● OBJECTIFS:
1. Dans l'étude sur le poème de Voltaire consacré à Lisbonne, remplacez « séisme » par « tremblement de terre », puis recopiez le passage qui commence aux mots « En apprenant la » et s'arrête après « se trompent lourdement. ».
2. Répondez aux questions suivantes d'après l'étude sur le poème de Voltaire consacré à Lisbonne :
(a) À quelle date la tragédie frappe-t-elle Lisbonne ?
(b) En quelle année paraît le poème ?
(c) Combien de parties soutiendront l'analyse linéaire ?
3. Poursuivez la rédaction de l'étude sur le poème de Voltaire consacré à Lisbonne, à la suite de sa dernière ligne.

---------- TEXTE FOURNI ----------

En apprenant la tragédie qui frappe Lisbonne le 1er novembre 1755, Voltaire prend la plume vingt jours plus tard et déplore, dans une lettre, « [c]ent mille fourmis, […] écrasées d’un coup dans notre fourmilière. […] Quel triste jeu de hasard que le jeu de la vie humaine ! Que diront les prédicateurs, surtout si le palais de l’Inquisition est resté debout ?1 » Support de l’ironique parole d’un fervent partisan du déisme érodant les vues leibniziennes, l’événement reste conçu comme un traumatisme dans les vers que lui consacrera le philosophe. Effectivement, en 1756 paraît le « Poème sur le désastre de Lisbonne, ou examen de cet axiome : tout est bien2 », dont le titre trahit la double ambition : décrire un séisme et prouver aux défenseurs de la perfection divine qu’ils se trompent lourdement.
Cette œuvre a eu ses exégètes, témoin les vingt-et-une sections mises en évidence par David Adams et Haydn T. Mason3. Contournant toute répétition, nous montrerons comment la catastrophe naturelle, loin du simple prétexte au jeu de massacre à l’encontre de l’obscurantisme, s’intègre à une écriture de l’effondrement que se doivent de restaurer les lumières de la raison. À cet égard, cinq parties soutiendront notre analyse linéaire. Dans un premier temps, Voltaire confronte les faux savants à l’hypotypose d’un carnage abolissant tout optimisme. Puis, celui-ci sacrifie à la tradition du planctus tragique et traduit en vers l’effet causé par la vue de ce que le monde a de plus cruel. Par un troisième mouvement, le père de Zadig inverse le motif du caeli enarrant gloriam dei pour dénoncer les rigueurs d’un Seigneur qui, à l’aune des vestiges d’une cité qui n’est plus, n’est pas si bon qu’il n’y paraît. C’est ensuite un discours sur l’origine du mal que prononce le poète avant qu’un pari voltairien, en dernier lieu, ne soit soumis au lecteur ressortant ébranlé par un accident dont la magnitude se fait douloureusement ressentir.
L’hypotypose du carnage (vers 1 à 30)

---------- MATÉRIEL RECUEILLI ----------

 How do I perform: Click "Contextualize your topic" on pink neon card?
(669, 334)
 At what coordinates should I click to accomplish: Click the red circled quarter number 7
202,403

----------

● RÉSULTATS PAR TÂCHE:
1.
En apprenant la tragédie qui frappe Lisbonne le 1er novembre 1755, Voltaire prend la plume vingt jours plus tard et déplore, dans une lettre, « [c]ent mille fourmis, […] écrasées d’un coup dans notre fourmilière. […] Quel triste jeu de hasard que le jeu de la vie humaine ! Que diront les prédicateurs, surtout si le palais de l’Inquisition est resté debout ?1 » Support de l’ironique parole d’un fervent partisan du déisme érodant les vues leibniziennes, l’événement reste conçu comme un traumatisme dans les vers que lui consacrera le philosophe. Effectivement, en 1756 paraît le « Poème sur le désastre de Lisbonne, ou examen de cet axiome : tout est bien2 », dont le titre trahit la double ambition : décrire un tremblement de terre et prouver aux défenseurs de la perfection divine qu’ils se trompent lourdement.

2.
(a) Le 1er novembre 1755.
(b) En 1756.
(c) Cinq parties.

3.
En débarquant à Lisbonne à la suite d’un naufrage, Candide et son mentor Pangloss
sentent la terre trembler sous leurs pas [:] la mer s’élève en bouillonnant dans le port, et brise les vaisseaux qui sont à l’ancre. Des tourbillons de flamme et de cendre couvrent les rues et les places publiques ; les maisons s’écroulent, les toits sont renversés sur les fondements, et les fondements se dispersent ; trente mille habitants de tout âge et de tout sexe sont écrasés sous des ruines4.
Commentant ces lignes du célèbre conte, Sylviane Léoni rappelle que « [l]e tremblement de terre de Lisbonne […] fut très grave puisque 25 000 à 30 000 personnes y trouvèrent la mort5 ». Ainsi, le style de l’auteur des Lumières s’appuie sur une poétique de l’exhaustivité prompte à nous faire mesurer la portée d’un drame que les vers à l’étude mettaient déjà en scène avec une égale minutie.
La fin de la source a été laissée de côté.